- Opening Delimiter -
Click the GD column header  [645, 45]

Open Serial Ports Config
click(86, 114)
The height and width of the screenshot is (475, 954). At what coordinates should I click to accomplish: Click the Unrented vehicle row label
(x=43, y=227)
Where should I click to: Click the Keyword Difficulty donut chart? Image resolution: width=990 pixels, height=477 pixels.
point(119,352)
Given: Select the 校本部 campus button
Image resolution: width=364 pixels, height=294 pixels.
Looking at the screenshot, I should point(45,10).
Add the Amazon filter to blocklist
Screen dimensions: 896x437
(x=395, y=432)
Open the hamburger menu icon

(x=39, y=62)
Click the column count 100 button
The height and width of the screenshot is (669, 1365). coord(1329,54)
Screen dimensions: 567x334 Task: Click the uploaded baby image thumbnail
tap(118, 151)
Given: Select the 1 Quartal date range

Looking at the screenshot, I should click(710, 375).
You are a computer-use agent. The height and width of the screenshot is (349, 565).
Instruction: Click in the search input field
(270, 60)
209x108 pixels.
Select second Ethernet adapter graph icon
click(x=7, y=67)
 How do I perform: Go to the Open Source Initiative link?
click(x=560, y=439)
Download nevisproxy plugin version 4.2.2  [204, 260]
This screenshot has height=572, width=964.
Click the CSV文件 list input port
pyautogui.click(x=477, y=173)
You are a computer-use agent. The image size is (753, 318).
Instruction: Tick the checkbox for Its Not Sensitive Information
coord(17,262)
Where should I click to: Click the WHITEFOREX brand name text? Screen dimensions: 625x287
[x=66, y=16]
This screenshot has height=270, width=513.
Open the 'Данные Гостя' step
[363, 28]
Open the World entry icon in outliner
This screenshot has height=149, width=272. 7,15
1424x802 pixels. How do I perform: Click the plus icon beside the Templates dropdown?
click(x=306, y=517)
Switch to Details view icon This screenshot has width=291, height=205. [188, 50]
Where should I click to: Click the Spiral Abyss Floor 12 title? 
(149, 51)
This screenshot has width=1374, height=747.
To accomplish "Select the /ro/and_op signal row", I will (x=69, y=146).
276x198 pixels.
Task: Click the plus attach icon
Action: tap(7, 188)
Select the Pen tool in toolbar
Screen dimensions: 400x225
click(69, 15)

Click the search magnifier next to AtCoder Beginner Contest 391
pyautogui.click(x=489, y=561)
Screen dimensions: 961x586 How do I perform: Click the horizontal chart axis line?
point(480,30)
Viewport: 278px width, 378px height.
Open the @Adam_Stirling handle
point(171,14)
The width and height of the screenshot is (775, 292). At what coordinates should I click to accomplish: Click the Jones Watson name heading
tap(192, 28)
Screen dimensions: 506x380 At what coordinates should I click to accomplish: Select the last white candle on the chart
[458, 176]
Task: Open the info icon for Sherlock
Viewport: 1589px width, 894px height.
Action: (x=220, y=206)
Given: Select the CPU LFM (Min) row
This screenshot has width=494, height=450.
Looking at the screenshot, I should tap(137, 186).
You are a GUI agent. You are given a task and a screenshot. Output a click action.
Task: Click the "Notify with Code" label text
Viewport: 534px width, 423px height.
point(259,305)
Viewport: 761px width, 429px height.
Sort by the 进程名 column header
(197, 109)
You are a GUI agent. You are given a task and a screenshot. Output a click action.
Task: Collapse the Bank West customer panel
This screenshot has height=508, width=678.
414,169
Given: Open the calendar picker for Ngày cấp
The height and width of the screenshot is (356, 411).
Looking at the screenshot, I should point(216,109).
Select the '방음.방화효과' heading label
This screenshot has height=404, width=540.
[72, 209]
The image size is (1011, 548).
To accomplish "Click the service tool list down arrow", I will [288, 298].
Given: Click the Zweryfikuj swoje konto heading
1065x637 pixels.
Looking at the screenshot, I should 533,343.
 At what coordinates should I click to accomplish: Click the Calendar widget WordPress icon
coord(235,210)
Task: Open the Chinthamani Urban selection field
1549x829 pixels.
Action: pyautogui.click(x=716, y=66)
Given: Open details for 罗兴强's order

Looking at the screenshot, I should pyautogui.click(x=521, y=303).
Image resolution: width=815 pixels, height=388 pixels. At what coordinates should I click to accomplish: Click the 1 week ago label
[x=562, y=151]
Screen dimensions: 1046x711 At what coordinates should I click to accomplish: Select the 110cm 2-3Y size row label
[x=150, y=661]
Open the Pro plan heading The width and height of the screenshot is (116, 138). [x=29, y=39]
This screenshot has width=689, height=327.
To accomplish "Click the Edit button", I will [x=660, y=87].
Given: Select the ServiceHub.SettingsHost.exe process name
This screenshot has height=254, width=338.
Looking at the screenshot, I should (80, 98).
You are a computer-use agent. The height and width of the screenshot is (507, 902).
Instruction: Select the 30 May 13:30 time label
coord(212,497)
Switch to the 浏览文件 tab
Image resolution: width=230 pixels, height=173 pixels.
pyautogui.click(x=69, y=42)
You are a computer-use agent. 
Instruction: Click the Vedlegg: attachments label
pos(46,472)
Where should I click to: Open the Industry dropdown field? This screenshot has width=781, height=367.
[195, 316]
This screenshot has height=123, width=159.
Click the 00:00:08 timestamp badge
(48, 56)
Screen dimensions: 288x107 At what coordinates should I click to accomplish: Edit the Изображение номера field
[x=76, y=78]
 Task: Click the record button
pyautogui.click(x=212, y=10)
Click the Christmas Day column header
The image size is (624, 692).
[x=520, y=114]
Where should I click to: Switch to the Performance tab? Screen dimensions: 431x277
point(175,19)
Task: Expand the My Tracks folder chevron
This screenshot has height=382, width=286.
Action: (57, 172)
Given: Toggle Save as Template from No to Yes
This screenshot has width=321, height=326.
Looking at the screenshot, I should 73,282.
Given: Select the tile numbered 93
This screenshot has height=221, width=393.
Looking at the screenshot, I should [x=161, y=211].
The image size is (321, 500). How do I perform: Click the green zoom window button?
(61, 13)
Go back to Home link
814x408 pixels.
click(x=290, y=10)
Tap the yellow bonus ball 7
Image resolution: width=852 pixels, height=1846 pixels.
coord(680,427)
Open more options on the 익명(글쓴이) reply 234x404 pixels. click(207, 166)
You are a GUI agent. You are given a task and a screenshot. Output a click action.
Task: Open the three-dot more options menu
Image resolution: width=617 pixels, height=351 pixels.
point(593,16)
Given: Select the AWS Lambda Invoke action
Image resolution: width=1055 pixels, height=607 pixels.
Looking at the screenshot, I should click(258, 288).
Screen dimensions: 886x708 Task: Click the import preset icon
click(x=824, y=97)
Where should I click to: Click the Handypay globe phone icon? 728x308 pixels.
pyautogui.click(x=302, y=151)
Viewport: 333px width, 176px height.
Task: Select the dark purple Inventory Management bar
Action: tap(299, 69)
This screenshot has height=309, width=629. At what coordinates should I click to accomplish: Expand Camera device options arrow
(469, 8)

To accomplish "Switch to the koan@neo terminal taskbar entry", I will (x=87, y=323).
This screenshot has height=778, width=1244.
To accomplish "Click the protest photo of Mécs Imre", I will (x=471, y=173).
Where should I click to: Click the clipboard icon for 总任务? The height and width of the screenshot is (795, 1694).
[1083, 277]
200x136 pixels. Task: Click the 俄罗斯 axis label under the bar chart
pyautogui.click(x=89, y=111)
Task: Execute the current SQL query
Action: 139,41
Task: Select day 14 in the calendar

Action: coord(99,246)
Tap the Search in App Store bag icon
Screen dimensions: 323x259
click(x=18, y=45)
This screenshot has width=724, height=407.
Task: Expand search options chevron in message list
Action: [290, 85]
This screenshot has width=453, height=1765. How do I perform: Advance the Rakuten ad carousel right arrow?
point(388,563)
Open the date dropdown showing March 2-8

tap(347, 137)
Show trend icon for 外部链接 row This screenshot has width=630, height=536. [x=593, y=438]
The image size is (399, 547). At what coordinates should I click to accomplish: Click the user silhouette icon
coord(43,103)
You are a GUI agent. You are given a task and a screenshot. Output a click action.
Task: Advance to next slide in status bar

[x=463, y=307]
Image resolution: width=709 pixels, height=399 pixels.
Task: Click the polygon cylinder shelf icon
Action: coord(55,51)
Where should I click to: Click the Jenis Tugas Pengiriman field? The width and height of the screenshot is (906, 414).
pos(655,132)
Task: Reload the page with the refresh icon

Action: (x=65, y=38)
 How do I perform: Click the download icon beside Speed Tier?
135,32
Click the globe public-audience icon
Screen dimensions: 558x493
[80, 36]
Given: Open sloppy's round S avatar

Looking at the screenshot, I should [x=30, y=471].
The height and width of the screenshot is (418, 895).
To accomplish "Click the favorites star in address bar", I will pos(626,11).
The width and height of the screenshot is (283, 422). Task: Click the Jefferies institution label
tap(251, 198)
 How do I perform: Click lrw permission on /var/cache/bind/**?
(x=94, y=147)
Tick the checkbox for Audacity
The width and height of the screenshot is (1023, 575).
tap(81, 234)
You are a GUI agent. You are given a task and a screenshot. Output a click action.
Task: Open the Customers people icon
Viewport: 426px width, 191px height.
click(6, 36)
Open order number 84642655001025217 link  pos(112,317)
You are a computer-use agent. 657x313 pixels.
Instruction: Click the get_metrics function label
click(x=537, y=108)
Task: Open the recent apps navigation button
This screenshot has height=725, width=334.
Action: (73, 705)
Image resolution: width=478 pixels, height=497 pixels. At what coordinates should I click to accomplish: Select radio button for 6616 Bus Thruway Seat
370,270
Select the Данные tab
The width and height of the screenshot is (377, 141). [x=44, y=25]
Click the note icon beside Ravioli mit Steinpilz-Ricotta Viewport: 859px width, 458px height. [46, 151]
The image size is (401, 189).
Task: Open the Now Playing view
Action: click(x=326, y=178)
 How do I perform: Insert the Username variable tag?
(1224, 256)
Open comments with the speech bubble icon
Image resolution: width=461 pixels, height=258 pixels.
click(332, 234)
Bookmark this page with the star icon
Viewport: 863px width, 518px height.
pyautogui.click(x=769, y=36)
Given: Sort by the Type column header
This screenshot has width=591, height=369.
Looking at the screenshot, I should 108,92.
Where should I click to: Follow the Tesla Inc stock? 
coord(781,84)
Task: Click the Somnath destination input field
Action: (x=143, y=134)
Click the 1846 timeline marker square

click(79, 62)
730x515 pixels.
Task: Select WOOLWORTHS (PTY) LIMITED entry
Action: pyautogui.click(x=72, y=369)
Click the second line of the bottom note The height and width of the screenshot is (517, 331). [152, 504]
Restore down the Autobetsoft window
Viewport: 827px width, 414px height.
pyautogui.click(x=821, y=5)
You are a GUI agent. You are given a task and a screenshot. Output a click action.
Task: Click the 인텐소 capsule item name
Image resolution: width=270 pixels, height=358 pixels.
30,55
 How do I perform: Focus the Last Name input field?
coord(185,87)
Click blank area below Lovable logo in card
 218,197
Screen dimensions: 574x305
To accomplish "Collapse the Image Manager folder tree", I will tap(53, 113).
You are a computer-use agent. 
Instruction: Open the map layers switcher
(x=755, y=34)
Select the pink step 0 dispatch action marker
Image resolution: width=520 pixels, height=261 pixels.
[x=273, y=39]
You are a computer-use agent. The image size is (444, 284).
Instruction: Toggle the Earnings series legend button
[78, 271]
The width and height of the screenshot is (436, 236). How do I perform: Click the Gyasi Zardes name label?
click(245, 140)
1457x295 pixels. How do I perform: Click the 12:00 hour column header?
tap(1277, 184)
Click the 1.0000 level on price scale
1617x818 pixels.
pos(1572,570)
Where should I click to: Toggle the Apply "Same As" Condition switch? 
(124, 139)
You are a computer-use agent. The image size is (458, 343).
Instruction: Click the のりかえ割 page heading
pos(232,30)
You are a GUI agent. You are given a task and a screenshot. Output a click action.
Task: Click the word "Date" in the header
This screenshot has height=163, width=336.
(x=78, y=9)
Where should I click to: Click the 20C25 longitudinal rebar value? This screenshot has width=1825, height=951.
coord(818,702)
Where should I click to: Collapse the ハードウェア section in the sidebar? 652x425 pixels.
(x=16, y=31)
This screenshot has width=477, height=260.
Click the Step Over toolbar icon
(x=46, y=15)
- Closing Delimiter -
What to work on
Tally up the lines of the data above where the string "folder" appears, and give only the count.

Output for this task
2